Records of locating words and elements

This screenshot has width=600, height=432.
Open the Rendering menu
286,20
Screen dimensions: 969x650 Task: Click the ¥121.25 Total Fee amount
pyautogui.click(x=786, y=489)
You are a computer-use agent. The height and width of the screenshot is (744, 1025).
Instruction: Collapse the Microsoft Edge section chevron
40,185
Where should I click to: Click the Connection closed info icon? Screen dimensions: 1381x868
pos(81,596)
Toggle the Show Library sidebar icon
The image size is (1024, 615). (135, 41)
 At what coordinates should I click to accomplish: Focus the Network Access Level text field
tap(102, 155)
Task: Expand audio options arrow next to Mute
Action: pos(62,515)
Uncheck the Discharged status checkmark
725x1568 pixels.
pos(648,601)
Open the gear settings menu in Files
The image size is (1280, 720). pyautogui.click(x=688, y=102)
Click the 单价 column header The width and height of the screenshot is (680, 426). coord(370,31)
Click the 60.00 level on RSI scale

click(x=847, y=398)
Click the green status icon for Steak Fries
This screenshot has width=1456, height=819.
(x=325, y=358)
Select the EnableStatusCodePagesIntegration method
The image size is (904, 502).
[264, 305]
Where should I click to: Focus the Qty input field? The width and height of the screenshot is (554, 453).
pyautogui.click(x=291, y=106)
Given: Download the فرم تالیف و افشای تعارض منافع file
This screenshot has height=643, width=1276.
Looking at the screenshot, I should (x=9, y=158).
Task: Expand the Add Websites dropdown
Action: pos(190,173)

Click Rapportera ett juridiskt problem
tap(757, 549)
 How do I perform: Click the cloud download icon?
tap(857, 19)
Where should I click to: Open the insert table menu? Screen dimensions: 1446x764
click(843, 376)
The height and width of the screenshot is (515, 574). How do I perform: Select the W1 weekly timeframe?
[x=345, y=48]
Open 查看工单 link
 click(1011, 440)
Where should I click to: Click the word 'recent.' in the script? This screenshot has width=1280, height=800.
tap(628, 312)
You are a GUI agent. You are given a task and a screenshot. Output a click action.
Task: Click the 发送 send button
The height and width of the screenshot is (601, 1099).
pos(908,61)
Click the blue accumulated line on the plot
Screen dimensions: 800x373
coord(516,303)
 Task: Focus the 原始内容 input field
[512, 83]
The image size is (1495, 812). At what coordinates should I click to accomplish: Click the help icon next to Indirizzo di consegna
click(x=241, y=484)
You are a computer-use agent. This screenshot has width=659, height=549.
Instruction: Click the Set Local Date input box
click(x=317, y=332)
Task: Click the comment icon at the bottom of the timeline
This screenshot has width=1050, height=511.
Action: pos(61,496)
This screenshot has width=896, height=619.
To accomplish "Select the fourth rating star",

> [Task description] Reproduce the lines of the entries above starting at the line containing "Open the gear settings menu in Files" and ending at the line containing "click(x=847, y=398)", both included, without any change.

> [Correct answer]
Open the gear settings menu in Files
The image size is (1280, 720). pyautogui.click(x=688, y=102)
Click the 单价 column header The width and height of the screenshot is (680, 426). coord(370,31)
Click the 60.00 level on RSI scale

click(x=847, y=398)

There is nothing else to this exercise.